§ Source records:
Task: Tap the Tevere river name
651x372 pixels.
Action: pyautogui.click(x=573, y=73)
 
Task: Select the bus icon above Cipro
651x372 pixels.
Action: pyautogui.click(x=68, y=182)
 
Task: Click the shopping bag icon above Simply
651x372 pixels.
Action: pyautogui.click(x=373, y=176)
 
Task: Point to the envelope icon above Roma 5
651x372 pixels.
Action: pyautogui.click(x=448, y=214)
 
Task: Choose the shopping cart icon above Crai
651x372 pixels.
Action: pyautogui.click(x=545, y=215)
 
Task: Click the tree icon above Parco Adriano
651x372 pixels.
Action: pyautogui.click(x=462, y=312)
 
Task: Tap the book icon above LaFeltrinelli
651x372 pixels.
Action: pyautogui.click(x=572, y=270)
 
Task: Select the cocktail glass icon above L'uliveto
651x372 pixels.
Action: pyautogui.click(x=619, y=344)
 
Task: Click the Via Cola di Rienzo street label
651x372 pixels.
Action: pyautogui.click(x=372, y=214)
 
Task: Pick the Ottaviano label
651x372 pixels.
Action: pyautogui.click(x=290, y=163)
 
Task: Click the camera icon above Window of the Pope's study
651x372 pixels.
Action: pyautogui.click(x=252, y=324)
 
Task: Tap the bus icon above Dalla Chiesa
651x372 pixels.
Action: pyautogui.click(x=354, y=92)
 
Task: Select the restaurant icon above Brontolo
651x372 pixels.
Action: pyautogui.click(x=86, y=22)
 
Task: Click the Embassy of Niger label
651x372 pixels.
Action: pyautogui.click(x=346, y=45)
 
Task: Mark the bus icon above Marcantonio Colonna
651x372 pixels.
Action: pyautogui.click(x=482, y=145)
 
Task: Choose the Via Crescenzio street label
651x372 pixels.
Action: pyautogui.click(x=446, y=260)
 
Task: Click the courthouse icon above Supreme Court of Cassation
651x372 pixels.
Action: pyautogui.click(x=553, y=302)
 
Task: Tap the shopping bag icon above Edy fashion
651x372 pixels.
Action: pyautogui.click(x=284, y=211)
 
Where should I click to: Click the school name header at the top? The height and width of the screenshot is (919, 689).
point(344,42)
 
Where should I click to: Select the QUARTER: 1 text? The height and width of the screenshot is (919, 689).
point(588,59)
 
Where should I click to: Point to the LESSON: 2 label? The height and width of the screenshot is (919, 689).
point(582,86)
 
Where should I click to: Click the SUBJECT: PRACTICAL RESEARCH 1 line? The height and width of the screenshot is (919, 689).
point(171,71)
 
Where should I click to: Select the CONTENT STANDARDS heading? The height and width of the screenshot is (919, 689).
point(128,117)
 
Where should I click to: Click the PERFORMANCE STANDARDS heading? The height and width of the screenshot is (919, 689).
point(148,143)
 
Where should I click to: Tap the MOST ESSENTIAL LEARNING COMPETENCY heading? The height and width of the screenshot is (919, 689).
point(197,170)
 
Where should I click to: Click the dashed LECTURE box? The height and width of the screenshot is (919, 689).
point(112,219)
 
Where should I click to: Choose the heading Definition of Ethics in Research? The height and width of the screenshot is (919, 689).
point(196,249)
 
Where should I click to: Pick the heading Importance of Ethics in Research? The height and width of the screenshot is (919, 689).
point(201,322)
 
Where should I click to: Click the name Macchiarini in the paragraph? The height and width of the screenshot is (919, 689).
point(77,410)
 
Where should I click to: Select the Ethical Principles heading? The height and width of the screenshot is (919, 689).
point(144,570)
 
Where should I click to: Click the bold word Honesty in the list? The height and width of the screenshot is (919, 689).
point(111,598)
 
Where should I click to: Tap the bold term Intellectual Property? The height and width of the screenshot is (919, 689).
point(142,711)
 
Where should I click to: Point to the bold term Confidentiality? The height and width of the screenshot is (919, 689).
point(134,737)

§ Set problem: Convert the part of the data that opens with the line containing "Where should I click to: Select the Ethical" and runs through the end of the data into a numbered list, leaving out blank lines.

§ Task output:
1. Where should I click to: Select the Ethical Principles heading? The height and width of the screenshot is (919, 689).
2. point(144,570)
3. Where should I click to: Click the bold word Honesty in the list? The height and width of the screenshot is (919, 689).
4. point(111,598)
5. Where should I click to: Tap the bold term Intellectual Property? The height and width of the screenshot is (919, 689).
6. point(142,711)
7. Where should I click to: Point to the bold term Confidentiality? The height and width of the screenshot is (919, 689).
8. point(134,737)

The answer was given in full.